→ WORK TO COMPLETE
Please repeat the stretch of records below from the line containing "Odmítnout (294, 785)" through the line containing "[Search input] (462, 117)", switching "magnifier" to "icon" and leaving everything else unchanged.

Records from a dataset
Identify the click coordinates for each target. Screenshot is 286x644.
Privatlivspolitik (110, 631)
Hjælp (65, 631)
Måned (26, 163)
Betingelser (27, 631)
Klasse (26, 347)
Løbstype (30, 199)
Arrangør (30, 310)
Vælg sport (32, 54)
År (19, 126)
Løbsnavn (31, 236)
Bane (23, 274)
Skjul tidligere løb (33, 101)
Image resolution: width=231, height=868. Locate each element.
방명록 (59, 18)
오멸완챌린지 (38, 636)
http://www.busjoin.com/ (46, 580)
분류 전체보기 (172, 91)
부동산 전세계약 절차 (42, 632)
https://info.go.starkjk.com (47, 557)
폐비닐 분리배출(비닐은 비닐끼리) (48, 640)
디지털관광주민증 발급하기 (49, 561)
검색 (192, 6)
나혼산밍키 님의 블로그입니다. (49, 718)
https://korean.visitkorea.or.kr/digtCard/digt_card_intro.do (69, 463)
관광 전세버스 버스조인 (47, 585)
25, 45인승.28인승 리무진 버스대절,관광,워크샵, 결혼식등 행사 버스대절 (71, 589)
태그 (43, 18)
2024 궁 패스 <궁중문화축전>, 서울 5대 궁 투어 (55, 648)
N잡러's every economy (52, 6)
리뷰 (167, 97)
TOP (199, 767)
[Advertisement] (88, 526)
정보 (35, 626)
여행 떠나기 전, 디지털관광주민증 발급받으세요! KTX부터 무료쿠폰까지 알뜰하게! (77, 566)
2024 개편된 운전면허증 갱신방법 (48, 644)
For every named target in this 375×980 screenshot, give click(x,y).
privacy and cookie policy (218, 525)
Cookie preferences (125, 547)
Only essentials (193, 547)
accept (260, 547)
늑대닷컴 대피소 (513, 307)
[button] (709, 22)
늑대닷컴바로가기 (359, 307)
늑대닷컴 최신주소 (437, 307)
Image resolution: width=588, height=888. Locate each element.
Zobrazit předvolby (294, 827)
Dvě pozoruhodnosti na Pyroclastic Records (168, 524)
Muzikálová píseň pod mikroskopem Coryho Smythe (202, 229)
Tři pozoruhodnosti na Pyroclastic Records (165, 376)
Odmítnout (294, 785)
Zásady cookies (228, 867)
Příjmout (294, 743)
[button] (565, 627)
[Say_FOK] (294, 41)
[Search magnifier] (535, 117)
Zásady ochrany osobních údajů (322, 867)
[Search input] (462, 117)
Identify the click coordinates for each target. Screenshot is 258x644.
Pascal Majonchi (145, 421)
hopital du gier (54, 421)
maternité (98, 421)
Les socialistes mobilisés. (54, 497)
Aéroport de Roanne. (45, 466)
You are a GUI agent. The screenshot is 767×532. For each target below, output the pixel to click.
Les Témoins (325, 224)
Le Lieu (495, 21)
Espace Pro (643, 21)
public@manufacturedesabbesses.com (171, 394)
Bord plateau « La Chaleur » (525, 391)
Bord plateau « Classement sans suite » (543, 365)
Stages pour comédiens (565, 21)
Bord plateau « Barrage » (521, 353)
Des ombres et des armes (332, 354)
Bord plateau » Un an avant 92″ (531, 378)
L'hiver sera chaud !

→ FINAL ANSWER
Odmítnout (294, 785)
Zásady cookies (228, 867)
Příjmout (294, 743)
[button] (565, 627)
[Say_FOK] (294, 41)
[Search icon] (535, 117)
Zásady ochrany osobních údajů (322, 867)
[Search input] (462, 117)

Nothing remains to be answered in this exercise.